## Document excerpt:
After this lesson, you will be able to

  • Plan a server cluster and identify the possible failures that can interrupt access to resources
  • Choose applications to run on the cluster
  • Determine failover policies for resource groups, choose a domain model, and plan resource groups

Estimated lesson time: 25 minutes

Planning a Server Cluster

You should consider a number of steps when planning a server cluster, including identifying network risks, choosing applications to run on the cluster, choosing a domain model, choosing a cluster model, planning resource groups, determining failover policies, planning fault-tolerant storage, and determining capacity requirements. This section discusses each of these steps.

Identifying Network Risks

With Windows 2000, you can use server clusters to provide increased availability. However, server clusters aren’t designed to protect all components of your workflow in all circumstances. For example, clusters aren’t an alternative to backing up data; they protect the availability of data only, not the data itself.

When you configure a cluster, you should identify any possible single points of failure in your network environment. In general, you should try to minimize those points of failure and provide mechanisms that will maintain service when a failure occurs.

Windows 2000 Advanced Server and Windows 2000 Datacenter Server include built-in features (in addition to the Cluster service) that protect certain computer and network processes during failure. These features include two redundant array of independent disks (RAID) implementations: mirroring (RAID-1) and striping with parity (RAID-5). You should note, however, that software implementations of RAID are used to protect a computer’s internal drives, not the external storage used by the cluster.

To further increase the availability of network resources and prevent the loss of data, do the following:

  • Consider having replacement disks and controllers available at your site. Always make sure that any spare parts you keep on hand exactly match the original parts, including network and SCSI components. The cost of two spare SCSI controllers can be a small fraction of the cost of having hundreds of clients unable to use data.
  • Consider providing uninterruptible power supply (UPS) protection for individual computers and the network itself, including hubs, bridges, and routers. Computers running Windows Server support UPS. Many UPS solutions provide power for 5 to 20 minutes, which is long enough for the operating system to do an orderly shutdown when power fails.

## Data section:
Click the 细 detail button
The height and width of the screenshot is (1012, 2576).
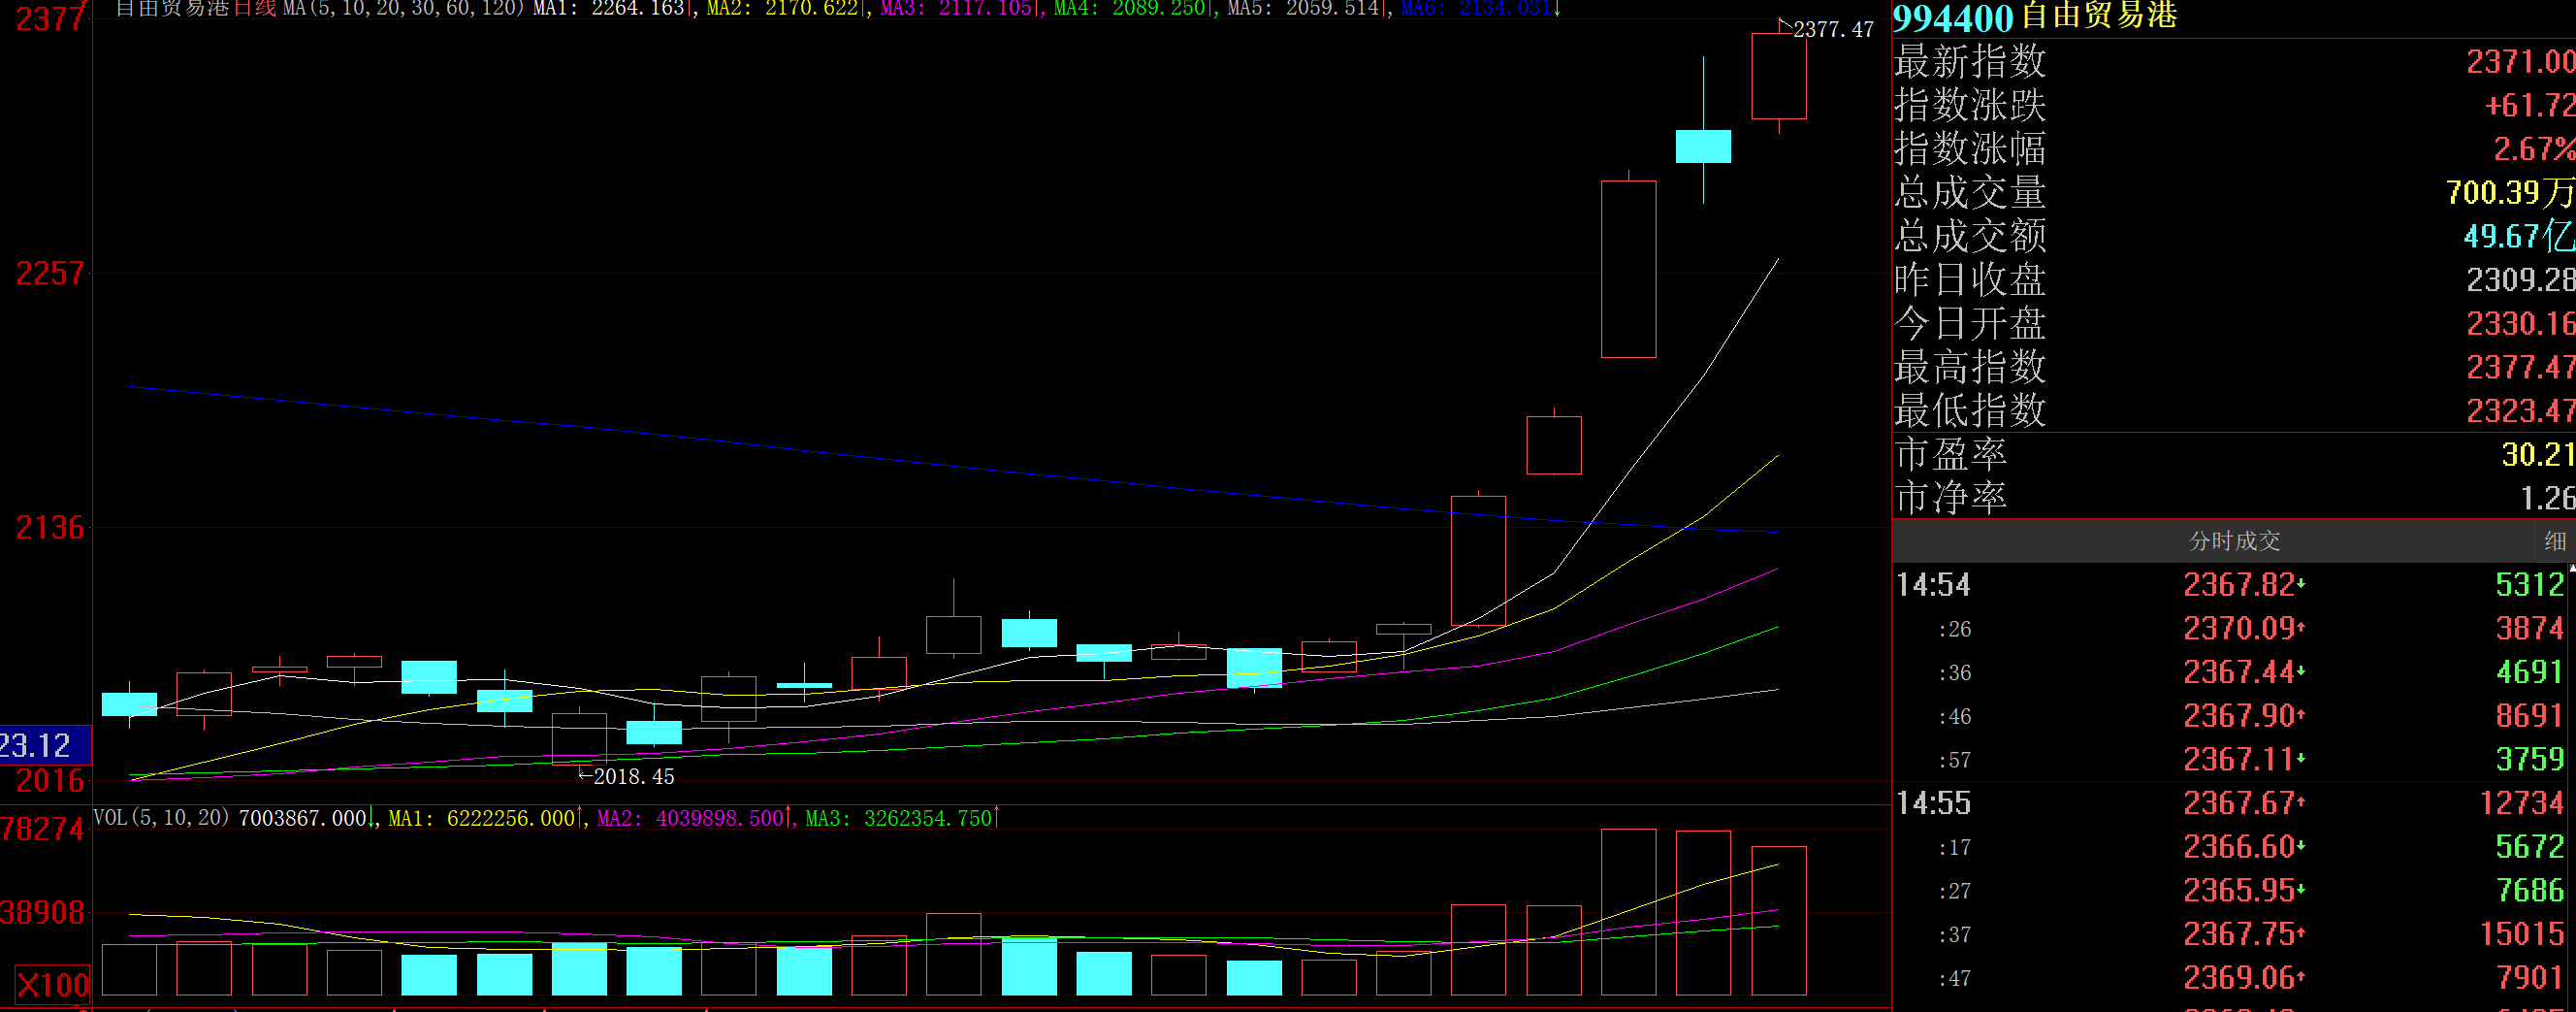2554,541
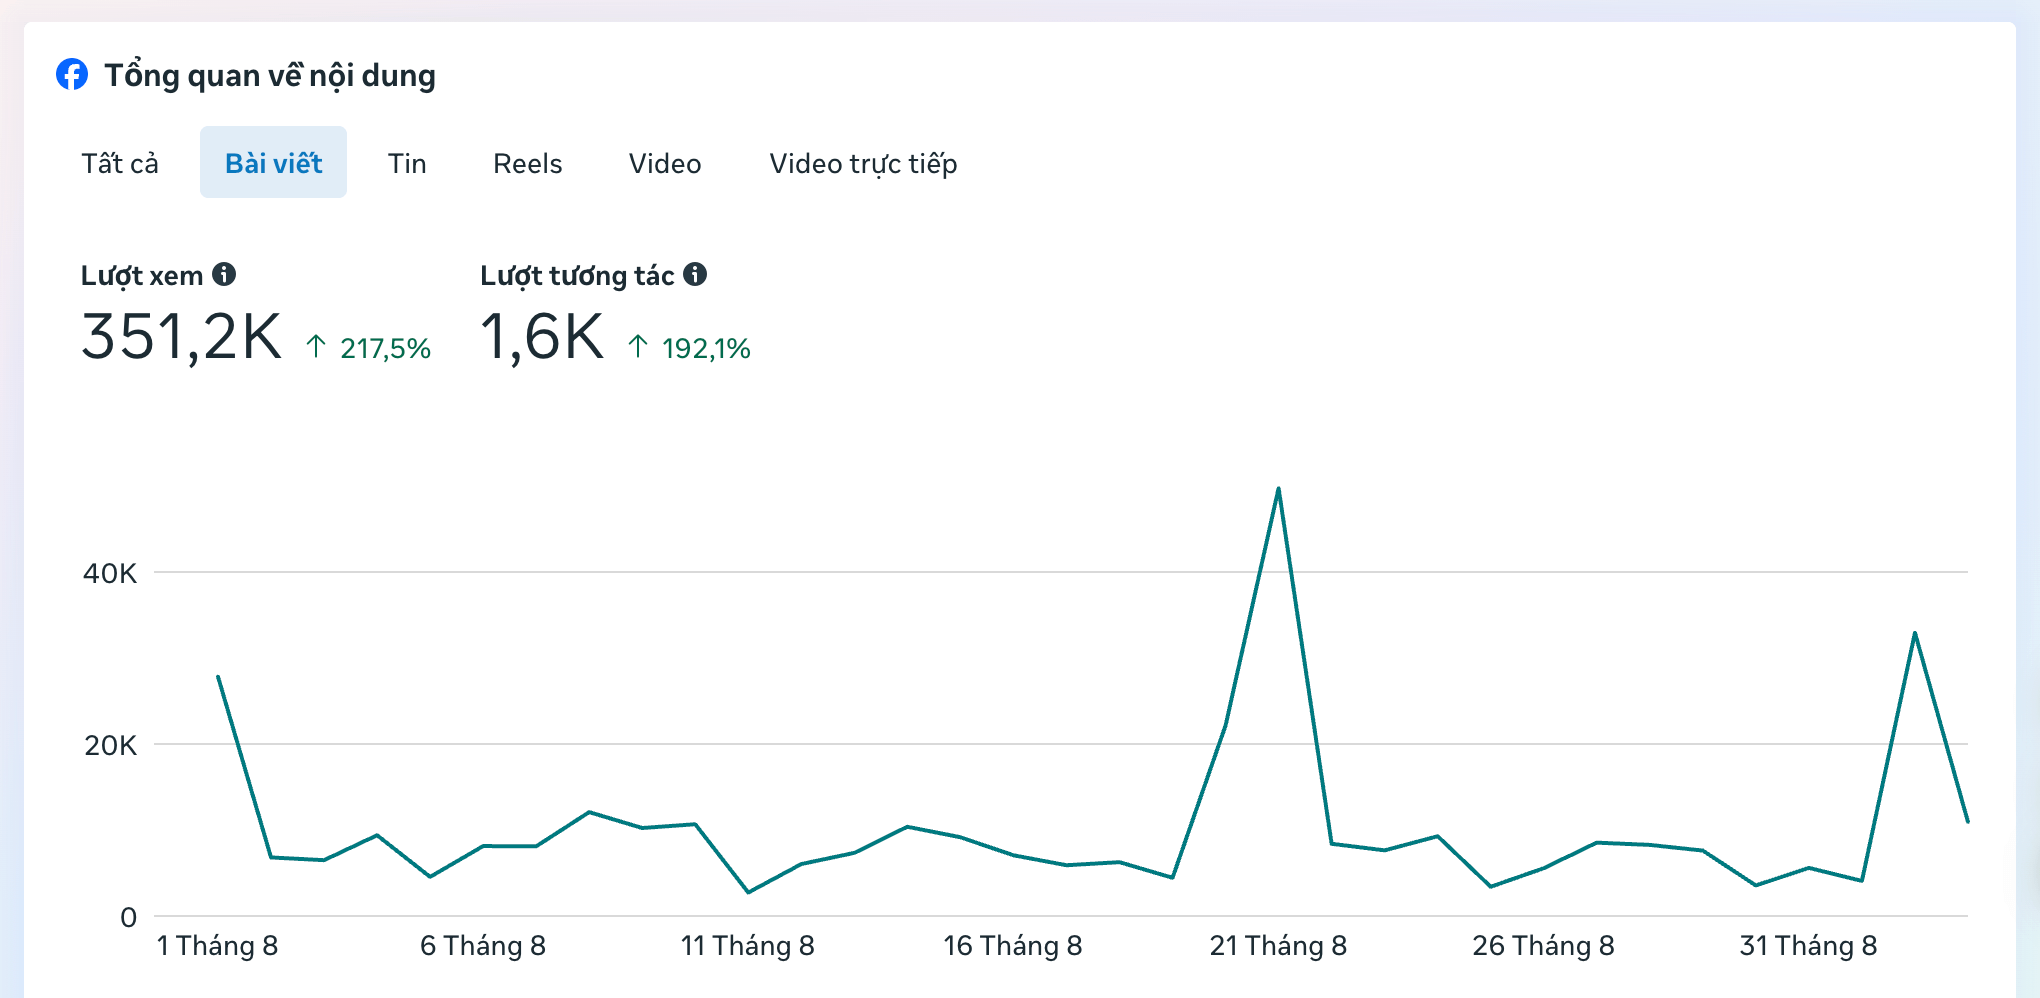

## Aim:
In one to three sentences, explain why, according to the server cluster planning excerpt, a cluster cannot take the place of backing up data. Rely only on the server cluster planning excerpt.

## Answer for this exercise:
A cluster protects only the availability of data, not the data itself. For that reason it is no alternative to backups.